02 March, 2010

Like a Revolving Door

Heart feels sad. He’s tired of being a heart
and wants to be a lung. A lung never lacks
a sister or brother. He wants to be a finger.
A finger always has a family. Or a spleen
which only feels anger and is never sad.
Sometimes Heart feels joyous, beats with vigor.
But then the old stories resurface again:
hardship, cruelty, the Human Condition.
A kidney never faces these problems alone.
The eyes in unison devise a third dimension.
Not by being solo do the ears create stereo.
But Heart must turn outward for comradeship,
to seek another heart, a journey fraught
with uncertainty.
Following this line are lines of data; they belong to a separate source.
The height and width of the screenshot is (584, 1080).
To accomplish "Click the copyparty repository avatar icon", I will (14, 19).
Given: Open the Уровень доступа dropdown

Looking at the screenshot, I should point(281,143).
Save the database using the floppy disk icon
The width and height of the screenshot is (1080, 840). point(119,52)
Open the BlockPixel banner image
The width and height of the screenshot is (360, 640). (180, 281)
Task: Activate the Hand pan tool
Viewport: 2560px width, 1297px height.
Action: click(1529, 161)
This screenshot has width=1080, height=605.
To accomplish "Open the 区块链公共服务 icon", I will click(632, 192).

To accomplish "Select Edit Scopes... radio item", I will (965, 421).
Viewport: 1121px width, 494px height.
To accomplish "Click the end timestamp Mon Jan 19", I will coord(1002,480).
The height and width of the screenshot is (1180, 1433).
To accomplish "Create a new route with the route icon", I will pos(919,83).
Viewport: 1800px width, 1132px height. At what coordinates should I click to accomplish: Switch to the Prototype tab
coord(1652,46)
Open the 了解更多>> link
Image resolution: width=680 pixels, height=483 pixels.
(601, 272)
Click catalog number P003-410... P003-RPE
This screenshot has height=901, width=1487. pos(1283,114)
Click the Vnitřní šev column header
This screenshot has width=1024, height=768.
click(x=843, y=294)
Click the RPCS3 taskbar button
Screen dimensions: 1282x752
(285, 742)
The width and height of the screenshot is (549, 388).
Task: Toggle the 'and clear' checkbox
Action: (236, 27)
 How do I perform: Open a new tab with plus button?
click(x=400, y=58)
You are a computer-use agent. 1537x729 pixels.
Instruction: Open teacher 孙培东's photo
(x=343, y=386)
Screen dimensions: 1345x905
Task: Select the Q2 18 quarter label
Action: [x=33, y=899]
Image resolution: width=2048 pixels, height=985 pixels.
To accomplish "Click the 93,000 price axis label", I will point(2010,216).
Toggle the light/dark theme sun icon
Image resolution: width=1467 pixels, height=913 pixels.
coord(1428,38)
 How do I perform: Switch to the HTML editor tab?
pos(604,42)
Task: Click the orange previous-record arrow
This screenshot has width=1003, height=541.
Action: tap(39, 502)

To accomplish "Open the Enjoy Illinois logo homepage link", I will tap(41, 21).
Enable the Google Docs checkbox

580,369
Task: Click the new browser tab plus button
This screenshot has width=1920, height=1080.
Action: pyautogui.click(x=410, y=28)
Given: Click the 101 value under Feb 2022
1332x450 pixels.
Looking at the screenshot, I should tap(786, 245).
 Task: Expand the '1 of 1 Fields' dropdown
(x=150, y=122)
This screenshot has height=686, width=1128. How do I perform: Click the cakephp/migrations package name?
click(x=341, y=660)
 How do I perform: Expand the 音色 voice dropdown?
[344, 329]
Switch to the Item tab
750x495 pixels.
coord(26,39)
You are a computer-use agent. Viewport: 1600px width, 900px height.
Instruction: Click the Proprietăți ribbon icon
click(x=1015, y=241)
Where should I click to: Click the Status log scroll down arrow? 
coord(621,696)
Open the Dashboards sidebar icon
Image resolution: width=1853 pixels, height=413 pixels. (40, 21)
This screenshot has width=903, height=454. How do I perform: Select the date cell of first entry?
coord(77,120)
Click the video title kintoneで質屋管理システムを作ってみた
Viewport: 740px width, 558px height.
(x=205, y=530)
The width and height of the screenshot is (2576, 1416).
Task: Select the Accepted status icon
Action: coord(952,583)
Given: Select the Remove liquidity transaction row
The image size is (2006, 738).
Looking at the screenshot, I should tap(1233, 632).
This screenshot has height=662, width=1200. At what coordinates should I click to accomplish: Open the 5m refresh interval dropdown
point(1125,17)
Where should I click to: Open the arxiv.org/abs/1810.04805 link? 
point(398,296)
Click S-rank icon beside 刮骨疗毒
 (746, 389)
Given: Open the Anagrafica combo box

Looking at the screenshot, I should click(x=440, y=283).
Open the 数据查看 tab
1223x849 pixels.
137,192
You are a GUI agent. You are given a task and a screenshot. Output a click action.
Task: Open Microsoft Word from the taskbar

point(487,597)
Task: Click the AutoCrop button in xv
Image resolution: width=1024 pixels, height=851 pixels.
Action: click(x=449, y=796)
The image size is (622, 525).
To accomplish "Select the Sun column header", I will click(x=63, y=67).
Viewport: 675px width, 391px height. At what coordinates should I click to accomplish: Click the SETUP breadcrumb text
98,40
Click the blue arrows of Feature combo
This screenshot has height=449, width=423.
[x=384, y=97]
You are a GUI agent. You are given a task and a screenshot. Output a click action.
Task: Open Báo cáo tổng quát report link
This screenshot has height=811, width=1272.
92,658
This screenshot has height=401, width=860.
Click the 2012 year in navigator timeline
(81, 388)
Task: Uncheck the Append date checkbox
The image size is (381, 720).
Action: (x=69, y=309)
Like a revolving door—
such is falling in and out of love. And
the betrayals! Heart needs only to consult
his book of broken hearts to feel pessimistic.
But soon he puts on a fresh shirt and heads out
to the highway. He hangs a red valentine heart
from a stick so people will guess his business.
No matter that the sun is sinking and storm-
clouds thicken. Approaching headlights glisten
on his newly pressed shirt and on his smile
which looks a trifle forced. Dust catches in his hair
and makes him cough. Why is Heart alone in the chest?
Because hope is an aspect of the single condition
and without hope, why move our feet? To see himself
as purely a fragment: such is Heart’s obligation.
Let’s quickly depart before we learn what happens.
Sometimes a car stops. Sometimes there is nothing.
--Stephen Dobyns

I hope you enjoyed this poem as much as I did.